■ **ASSIGNMENT**: When you find the line that contains "Given: Click the 0149 time marker", restate it and all lines after it exactly, stopping at the end of the material.

■ **INPUT MATERIAL**:

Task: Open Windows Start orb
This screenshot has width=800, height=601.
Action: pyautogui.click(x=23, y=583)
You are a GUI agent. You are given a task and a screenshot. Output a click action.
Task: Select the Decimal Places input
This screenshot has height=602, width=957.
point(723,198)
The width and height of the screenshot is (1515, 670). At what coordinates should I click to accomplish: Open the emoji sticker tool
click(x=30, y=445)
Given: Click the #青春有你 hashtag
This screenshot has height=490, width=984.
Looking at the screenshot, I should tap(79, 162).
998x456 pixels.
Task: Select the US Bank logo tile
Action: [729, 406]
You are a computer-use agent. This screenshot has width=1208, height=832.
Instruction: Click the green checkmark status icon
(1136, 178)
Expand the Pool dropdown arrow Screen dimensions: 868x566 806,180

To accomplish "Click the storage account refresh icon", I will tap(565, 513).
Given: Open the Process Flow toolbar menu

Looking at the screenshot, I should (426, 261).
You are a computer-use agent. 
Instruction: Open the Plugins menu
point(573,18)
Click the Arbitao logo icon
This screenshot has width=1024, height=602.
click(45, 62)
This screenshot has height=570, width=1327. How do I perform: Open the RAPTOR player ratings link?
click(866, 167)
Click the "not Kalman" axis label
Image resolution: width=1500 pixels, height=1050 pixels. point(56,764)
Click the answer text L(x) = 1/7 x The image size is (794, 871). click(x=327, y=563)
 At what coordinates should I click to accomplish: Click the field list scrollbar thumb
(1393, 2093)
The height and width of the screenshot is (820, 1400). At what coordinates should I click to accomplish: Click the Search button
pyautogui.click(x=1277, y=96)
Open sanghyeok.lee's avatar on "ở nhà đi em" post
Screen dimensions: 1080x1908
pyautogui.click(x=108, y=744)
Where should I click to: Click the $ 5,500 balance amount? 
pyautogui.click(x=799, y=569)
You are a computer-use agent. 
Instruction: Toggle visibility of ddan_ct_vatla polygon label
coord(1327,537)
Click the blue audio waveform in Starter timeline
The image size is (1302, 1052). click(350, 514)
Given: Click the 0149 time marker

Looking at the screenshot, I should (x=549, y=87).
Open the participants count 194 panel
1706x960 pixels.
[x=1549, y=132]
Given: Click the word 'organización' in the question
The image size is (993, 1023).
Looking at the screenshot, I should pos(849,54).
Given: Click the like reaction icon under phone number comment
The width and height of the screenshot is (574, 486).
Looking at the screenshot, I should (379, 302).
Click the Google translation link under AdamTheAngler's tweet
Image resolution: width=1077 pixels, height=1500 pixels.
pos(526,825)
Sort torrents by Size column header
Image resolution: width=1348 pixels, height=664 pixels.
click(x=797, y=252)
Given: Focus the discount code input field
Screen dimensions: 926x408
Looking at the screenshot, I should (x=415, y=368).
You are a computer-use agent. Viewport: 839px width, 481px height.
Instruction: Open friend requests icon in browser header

■ **ANSWER TO THIS TASK**:
Given: Click the 0149 time marker

Looking at the screenshot, I should (x=549, y=87).
Open the participants count 194 panel
1706x960 pixels.
[x=1549, y=132]
Given: Click the word 'organización' in the question
The image size is (993, 1023).
Looking at the screenshot, I should pos(849,54).
Given: Click the like reaction icon under phone number comment
The width and height of the screenshot is (574, 486).
Looking at the screenshot, I should (379, 302).
Click the Google translation link under AdamTheAngler's tweet
Image resolution: width=1077 pixels, height=1500 pixels.
pos(526,825)
Sort torrents by Size column header
Image resolution: width=1348 pixels, height=664 pixels.
click(x=797, y=252)
Given: Focus the discount code input field
Screen dimensions: 926x408
Looking at the screenshot, I should (x=415, y=368).
You are a computer-use agent. Viewport: 839px width, 481px height.
Instruction: Open friend requests icon in browser header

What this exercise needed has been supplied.